### Work item
Return all the data, word for word.

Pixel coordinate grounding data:
»»
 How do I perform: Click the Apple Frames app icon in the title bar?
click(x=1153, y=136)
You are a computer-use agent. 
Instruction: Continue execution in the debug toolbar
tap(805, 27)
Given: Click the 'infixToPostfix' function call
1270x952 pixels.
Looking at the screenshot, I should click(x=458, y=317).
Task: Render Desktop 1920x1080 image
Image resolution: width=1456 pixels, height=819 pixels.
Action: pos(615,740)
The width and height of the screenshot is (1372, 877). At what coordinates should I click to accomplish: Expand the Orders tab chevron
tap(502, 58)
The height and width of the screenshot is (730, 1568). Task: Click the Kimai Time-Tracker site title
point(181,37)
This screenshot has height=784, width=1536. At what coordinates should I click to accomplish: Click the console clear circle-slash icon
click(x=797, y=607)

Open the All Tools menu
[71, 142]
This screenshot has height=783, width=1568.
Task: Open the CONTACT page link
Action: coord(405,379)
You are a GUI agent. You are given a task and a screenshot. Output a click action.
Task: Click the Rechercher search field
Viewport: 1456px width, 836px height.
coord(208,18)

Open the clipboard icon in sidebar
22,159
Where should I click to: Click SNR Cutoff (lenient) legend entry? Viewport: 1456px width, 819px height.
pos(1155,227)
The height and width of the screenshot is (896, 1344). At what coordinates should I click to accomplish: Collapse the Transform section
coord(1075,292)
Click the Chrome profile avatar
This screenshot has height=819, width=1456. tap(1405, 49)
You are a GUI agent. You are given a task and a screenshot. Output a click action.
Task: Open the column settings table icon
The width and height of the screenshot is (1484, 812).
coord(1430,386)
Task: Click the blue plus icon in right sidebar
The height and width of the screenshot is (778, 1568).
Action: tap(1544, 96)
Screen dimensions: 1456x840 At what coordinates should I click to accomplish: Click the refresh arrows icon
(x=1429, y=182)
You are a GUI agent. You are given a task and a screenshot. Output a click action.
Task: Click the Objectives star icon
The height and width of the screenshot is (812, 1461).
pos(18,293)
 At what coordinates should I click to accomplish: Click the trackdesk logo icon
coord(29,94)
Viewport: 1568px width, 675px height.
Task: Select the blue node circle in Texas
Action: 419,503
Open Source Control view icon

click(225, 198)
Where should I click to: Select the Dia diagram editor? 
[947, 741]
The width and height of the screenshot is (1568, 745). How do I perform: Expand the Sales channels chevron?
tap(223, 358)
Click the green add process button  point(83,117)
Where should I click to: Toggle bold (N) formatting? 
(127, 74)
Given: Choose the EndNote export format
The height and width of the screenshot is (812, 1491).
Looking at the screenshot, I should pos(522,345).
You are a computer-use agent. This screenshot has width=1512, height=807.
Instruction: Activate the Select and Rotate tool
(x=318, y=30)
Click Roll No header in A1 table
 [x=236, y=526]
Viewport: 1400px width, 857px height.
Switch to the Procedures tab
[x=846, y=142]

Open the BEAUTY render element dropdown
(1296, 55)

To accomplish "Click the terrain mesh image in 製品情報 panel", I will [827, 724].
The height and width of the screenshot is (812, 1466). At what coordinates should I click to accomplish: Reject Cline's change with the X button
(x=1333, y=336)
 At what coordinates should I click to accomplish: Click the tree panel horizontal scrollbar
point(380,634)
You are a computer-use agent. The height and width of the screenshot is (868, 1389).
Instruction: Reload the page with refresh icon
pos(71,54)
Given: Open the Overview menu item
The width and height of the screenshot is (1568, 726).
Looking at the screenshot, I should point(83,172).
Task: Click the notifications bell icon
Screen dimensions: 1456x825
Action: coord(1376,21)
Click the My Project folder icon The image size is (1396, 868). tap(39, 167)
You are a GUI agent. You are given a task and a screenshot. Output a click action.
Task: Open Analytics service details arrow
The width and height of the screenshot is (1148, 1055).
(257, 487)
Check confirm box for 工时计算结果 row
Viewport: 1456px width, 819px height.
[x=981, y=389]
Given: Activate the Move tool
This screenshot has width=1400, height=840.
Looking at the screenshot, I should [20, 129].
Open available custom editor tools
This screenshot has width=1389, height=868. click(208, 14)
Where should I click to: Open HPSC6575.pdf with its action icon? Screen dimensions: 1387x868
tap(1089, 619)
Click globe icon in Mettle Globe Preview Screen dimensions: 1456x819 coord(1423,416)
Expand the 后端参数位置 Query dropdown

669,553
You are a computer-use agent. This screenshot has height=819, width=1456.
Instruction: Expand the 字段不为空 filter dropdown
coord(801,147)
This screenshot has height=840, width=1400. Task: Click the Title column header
««
### Answer to this task
 How do I perform: Click the Apple Frames app icon in the title bar?
click(x=1153, y=136)
You are a computer-use agent. 
Instruction: Continue execution in the debug toolbar
tap(805, 27)
Given: Click the 'infixToPostfix' function call
1270x952 pixels.
Looking at the screenshot, I should click(x=458, y=317).
Task: Render Desktop 1920x1080 image
Image resolution: width=1456 pixels, height=819 pixels.
Action: pos(615,740)
The width and height of the screenshot is (1372, 877). At what coordinates should I click to accomplish: Expand the Orders tab chevron
tap(502, 58)
The height and width of the screenshot is (730, 1568). Task: Click the Kimai Time-Tracker site title
point(181,37)
This screenshot has height=784, width=1536. At what coordinates should I click to accomplish: Click the console clear circle-slash icon
click(x=797, y=607)

Open the All Tools menu
[71, 142]
This screenshot has height=783, width=1568.
Task: Open the CONTACT page link
Action: coord(405,379)
You are a GUI agent. You are given a task and a screenshot. Output a click action.
Task: Click the Rechercher search field
Viewport: 1456px width, 836px height.
coord(208,18)

Open the clipboard icon in sidebar
22,159
Where should I click to: Click SNR Cutoff (lenient) legend entry? Viewport: 1456px width, 819px height.
pos(1155,227)
The height and width of the screenshot is (896, 1344). At what coordinates should I click to accomplish: Collapse the Transform section
coord(1075,292)
Click the Chrome profile avatar
This screenshot has height=819, width=1456. tap(1405, 49)
You are a GUI agent. You are given a task and a screenshot. Output a click action.
Task: Open the column settings table icon
The width and height of the screenshot is (1484, 812).
coord(1430,386)
Task: Click the blue plus icon in right sidebar
The height and width of the screenshot is (778, 1568).
Action: tap(1544, 96)
Screen dimensions: 1456x840 At what coordinates should I click to accomplish: Click the refresh arrows icon
(x=1429, y=182)
You are a GUI agent. You are given a task and a screenshot. Output a click action.
Task: Click the Objectives star icon
The height and width of the screenshot is (812, 1461).
pos(18,293)
 At what coordinates should I click to accomplish: Click the trackdesk logo icon
coord(29,94)
Viewport: 1568px width, 675px height.
Task: Select the blue node circle in Texas
Action: 419,503
Open Source Control view icon

click(225, 198)
Where should I click to: Select the Dia diagram editor? 
[947, 741]
The width and height of the screenshot is (1568, 745). How do I perform: Expand the Sales channels chevron?
tap(223, 358)
Click the green add process button  point(83,117)
Where should I click to: Toggle bold (N) formatting? 
(127, 74)
Given: Choose the EndNote export format
The height and width of the screenshot is (812, 1491).
Looking at the screenshot, I should pos(522,345).
You are a computer-use agent. This screenshot has width=1512, height=807.
Instruction: Activate the Select and Rotate tool
(x=318, y=30)
Click Roll No header in A1 table
 [x=236, y=526]
Viewport: 1400px width, 857px height.
Switch to the Procedures tab
[x=846, y=142]

Open the BEAUTY render element dropdown
(1296, 55)

To accomplish "Click the terrain mesh image in 製品情報 panel", I will [827, 724].
The height and width of the screenshot is (812, 1466). At what coordinates should I click to accomplish: Reject Cline's change with the X button
(x=1333, y=336)
 At what coordinates should I click to accomplish: Click the tree panel horizontal scrollbar
point(380,634)
You are a computer-use agent. The height and width of the screenshot is (868, 1389).
Instruction: Reload the page with refresh icon
pos(71,54)
Given: Open the Overview menu item
The width and height of the screenshot is (1568, 726).
Looking at the screenshot, I should point(83,172).
Task: Click the notifications bell icon
Screen dimensions: 1456x825
Action: coord(1376,21)
Click the My Project folder icon The image size is (1396, 868). tap(39, 167)
You are a GUI agent. You are given a task and a screenshot. Output a click action.
Task: Open Analytics service details arrow
The width and height of the screenshot is (1148, 1055).
(257, 487)
Check confirm box for 工时计算结果 row
Viewport: 1456px width, 819px height.
[x=981, y=389]
Given: Activate the Move tool
This screenshot has width=1400, height=840.
Looking at the screenshot, I should [20, 129].
Open available custom editor tools
This screenshot has width=1389, height=868. click(208, 14)
Where should I click to: Open HPSC6575.pdf with its action icon? Screen dimensions: 1387x868
tap(1089, 619)
Click globe icon in Mettle Globe Preview Screen dimensions: 1456x819 coord(1423,416)
Expand the 后端参数位置 Query dropdown

669,553
You are a computer-use agent. This screenshot has height=819, width=1456.
Instruction: Expand the 字段不为空 filter dropdown
coord(801,147)
This screenshot has height=840, width=1400. Task: Click the Title column header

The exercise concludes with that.